On Thu, Feb 9, 2012 at 13:45, Dimitri Glazkov <dglazkov@chromium.org> wrote:
> On Wed, Feb 8, 2012 at 8:16 PM, Ryosuke Niwa <rniwa@webkit.org> wrote:
> > On Wed, Feb 8, 2012 at 7:31 PM, Brian Kardell <bkardell@gmail.com>
> wrote:
> >>
> >> Then why not something like
> >>
> >> <template id="a">world</template>
> >> <template id="b">hello <partial with="a"></template>
> >
> > Right. If we were to disallow nested templates, that's the way to go. The
> > question is whether we should disallow nested templates or not.
>
> Okay, I am changing my mind. I don't think we should gate this
> discussion on whether nested <template> elements should be allowed.

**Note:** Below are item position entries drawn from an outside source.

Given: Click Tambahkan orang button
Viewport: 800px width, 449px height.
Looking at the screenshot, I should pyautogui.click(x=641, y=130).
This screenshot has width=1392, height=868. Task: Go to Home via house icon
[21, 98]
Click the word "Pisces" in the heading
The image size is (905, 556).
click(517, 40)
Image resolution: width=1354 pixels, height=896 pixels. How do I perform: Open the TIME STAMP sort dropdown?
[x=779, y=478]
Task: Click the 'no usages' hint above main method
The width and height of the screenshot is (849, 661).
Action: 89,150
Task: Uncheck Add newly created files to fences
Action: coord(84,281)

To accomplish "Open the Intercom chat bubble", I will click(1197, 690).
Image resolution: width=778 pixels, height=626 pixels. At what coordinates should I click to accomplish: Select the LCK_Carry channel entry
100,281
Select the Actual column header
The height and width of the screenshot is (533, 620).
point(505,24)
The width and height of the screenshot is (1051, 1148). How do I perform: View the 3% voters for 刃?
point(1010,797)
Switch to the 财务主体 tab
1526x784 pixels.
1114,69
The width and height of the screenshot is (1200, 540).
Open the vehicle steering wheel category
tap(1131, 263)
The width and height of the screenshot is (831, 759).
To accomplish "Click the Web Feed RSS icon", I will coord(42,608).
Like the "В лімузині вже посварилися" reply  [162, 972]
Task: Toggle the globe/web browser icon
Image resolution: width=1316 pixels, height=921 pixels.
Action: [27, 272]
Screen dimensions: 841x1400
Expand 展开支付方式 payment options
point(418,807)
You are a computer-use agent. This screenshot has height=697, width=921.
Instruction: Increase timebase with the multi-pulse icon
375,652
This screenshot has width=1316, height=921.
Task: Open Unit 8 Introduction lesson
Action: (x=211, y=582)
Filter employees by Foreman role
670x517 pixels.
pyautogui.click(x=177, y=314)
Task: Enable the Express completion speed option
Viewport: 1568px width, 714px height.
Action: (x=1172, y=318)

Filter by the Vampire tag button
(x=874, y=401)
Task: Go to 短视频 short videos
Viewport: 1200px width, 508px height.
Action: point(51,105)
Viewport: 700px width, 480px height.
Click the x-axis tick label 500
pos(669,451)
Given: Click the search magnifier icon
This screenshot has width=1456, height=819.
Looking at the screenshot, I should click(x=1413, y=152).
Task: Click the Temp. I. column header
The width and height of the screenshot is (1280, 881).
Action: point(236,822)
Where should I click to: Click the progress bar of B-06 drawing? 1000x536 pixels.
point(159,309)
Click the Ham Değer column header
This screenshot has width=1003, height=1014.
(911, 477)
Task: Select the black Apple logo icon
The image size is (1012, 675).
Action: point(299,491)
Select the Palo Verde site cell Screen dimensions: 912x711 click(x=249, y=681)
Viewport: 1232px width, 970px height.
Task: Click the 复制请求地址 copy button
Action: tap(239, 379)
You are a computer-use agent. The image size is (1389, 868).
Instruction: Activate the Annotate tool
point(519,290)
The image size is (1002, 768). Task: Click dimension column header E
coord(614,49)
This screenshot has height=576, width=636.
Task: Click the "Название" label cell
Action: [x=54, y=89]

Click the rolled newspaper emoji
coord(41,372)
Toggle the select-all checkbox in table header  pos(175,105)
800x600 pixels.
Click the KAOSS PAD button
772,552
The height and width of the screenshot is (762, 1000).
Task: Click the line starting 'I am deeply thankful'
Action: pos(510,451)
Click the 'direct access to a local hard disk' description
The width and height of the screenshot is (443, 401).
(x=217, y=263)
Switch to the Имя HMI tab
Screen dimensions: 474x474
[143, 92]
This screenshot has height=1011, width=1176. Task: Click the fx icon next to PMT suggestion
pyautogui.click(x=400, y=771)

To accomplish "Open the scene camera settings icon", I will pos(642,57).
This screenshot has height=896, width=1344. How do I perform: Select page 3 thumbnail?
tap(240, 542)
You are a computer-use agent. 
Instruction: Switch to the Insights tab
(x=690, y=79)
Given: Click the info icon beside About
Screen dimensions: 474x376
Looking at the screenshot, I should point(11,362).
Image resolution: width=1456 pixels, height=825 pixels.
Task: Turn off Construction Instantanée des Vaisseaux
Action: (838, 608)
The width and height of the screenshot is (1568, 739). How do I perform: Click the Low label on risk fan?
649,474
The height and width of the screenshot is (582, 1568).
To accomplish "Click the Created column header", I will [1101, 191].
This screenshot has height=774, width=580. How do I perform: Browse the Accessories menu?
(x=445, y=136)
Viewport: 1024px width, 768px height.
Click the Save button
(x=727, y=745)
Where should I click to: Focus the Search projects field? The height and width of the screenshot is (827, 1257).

> First, it's a very drastic design decision that will do doubt hinder
> the developers of templating libraries. Honestly, I wonder if we
> should always aim to avoid making these types of decisions at a
> platform level. Second, it possibly doesn't even matter.
>
> If and only if we decide that the contents of <template> element MUST
> be perceived as a string--not a DOM subtree--will we face the question
> of disallowing nested templates. As demonstrated in IDEA 2, we can
> still totally still produce usable--nested or not--inert chunks of
> DOM, per initial requirements.
>
> So I think we should get back to answering the question: is it crucial
> that template contents are parsed as a character stream? From there,
> we can walk either toward puzzling over nested templates or just
> moving along, nothing to see here.
>
In my experience, things like asymmetrical templates (e.g., containing an
opening tag only) look very useful at first, but turn out to cause more
headaches than they are worth in the long run. E.g., causing ugly errors
when you instantiate a start template, but not an end template, or even
simply the point of time between instantiating the start and the end. You
cannot clone such a template's content, etc.
To raise another facet (and please excuse if this has already been
discussed and settled): Do we want to be able to manipulate the contents of
a template via JS? This would seem more useful to me than character
streams. I remember good arguments pro and contra on this a while back.